START Information provided

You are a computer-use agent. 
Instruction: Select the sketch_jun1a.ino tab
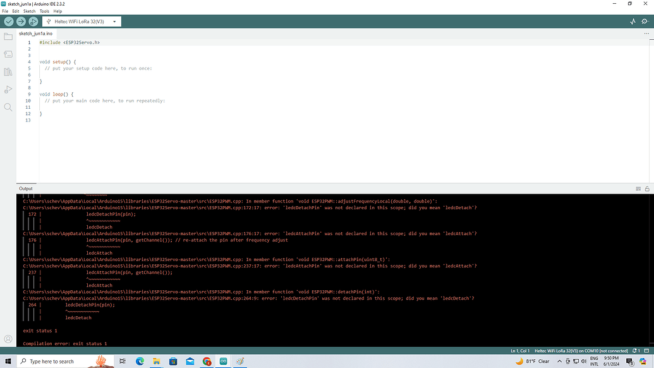click(x=37, y=33)
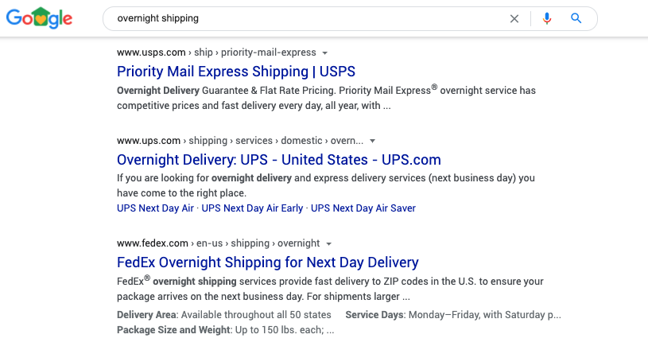
Task: Open the UPS Next Day Air Early sitelink
Action: tap(252, 208)
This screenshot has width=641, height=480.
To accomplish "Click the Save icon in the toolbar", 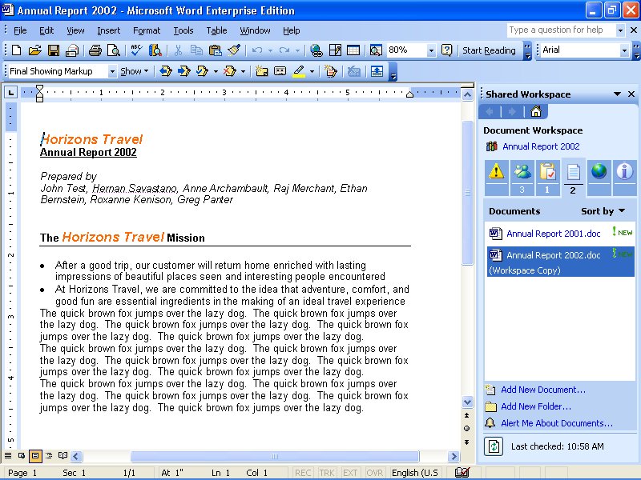I will pyautogui.click(x=54, y=50).
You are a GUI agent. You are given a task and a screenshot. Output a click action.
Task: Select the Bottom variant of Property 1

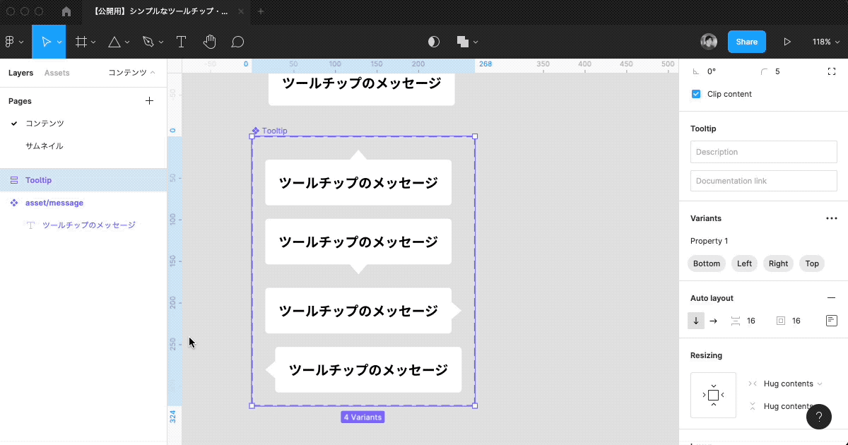point(707,263)
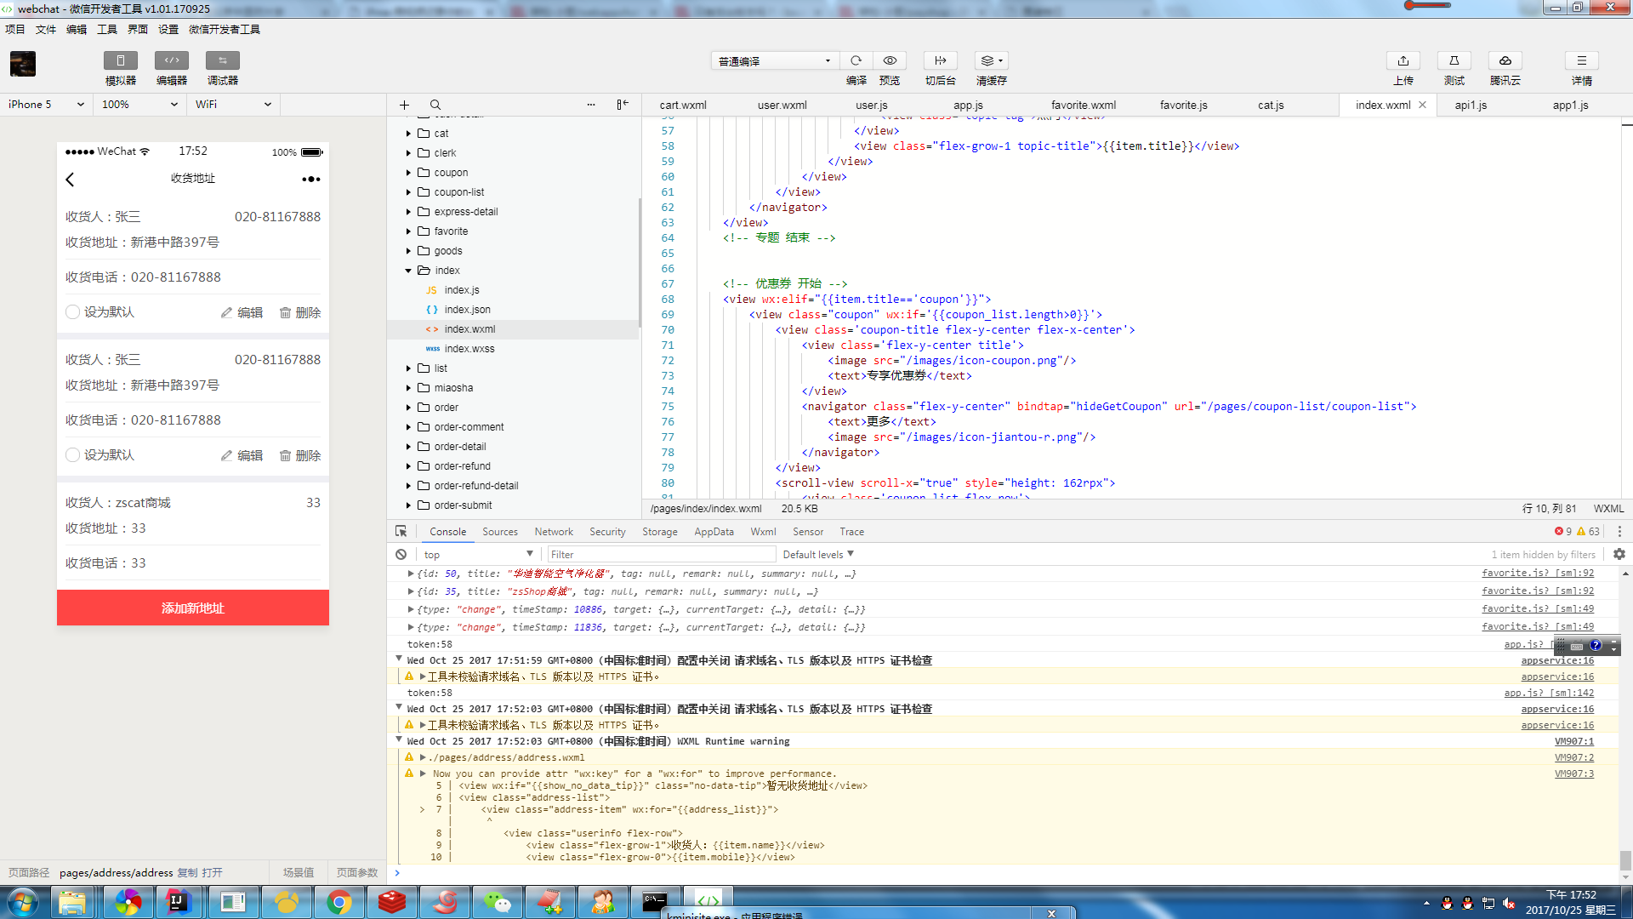Expand the index folder in file tree
This screenshot has height=919, width=1633.
407,269
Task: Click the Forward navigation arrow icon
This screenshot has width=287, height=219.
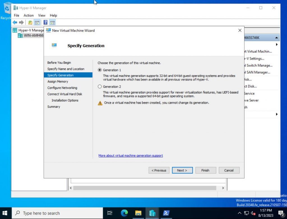Action: pos(22,22)
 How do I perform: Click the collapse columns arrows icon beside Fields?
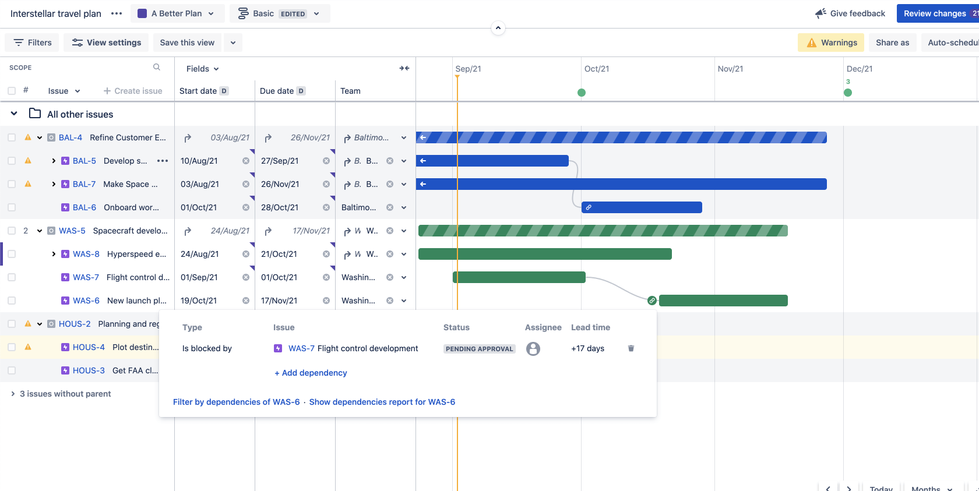404,68
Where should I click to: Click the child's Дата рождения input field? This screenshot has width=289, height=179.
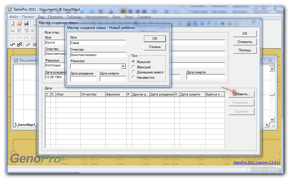pyautogui.click(x=83, y=79)
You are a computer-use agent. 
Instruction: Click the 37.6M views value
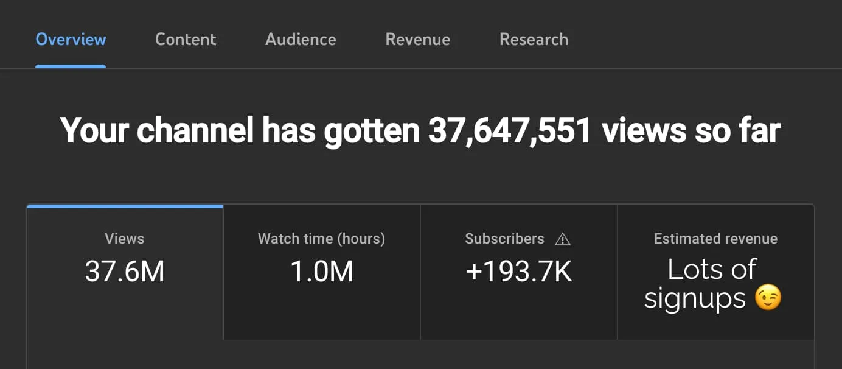pyautogui.click(x=125, y=272)
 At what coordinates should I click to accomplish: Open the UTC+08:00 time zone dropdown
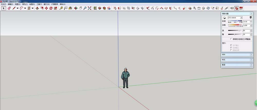click(x=235, y=18)
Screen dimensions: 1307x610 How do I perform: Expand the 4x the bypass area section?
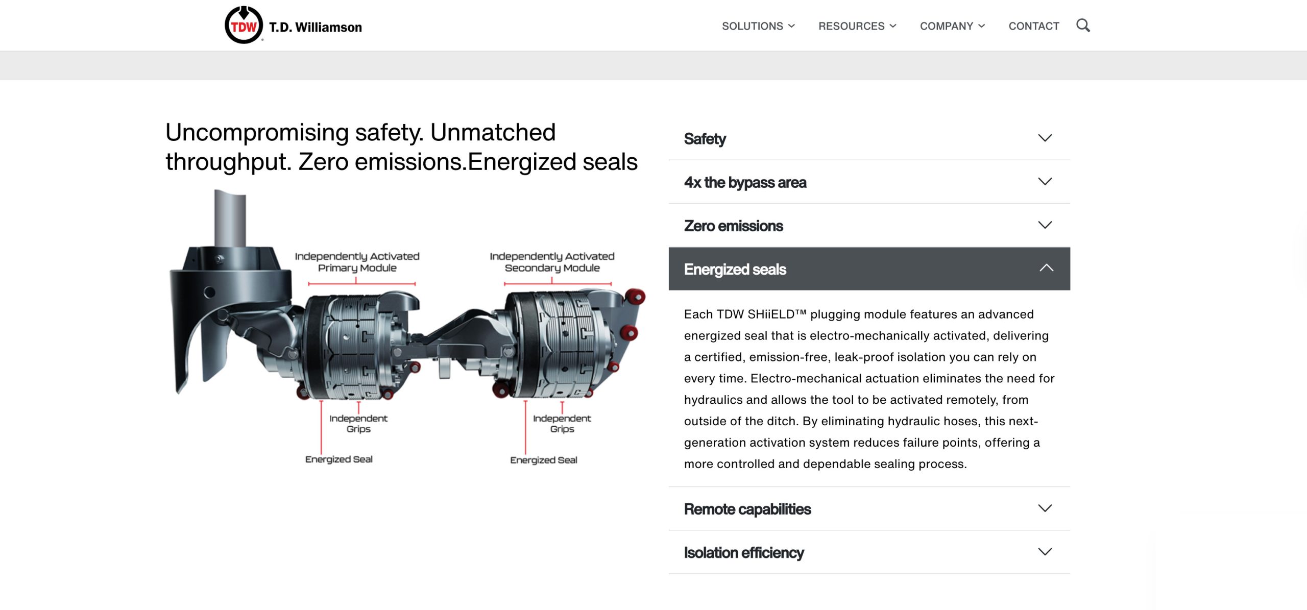(869, 182)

END Information provided

**Exercise requirements**.
Each line from the line containing "Instruction: Click the 37.6M views value" through the final line of the data above must be retyped exactly; nothing else, and no pictures, may appear.

**Problem solution**.
Instruction: Click the 37.6M views value
pyautogui.click(x=125, y=272)
 At what coordinates should I click to accomplish: Open the UTC+08:00 time zone dropdown
click(x=235, y=18)
Screen dimensions: 1307x610 How do I perform: Expand the 4x the bypass area section?
(869, 182)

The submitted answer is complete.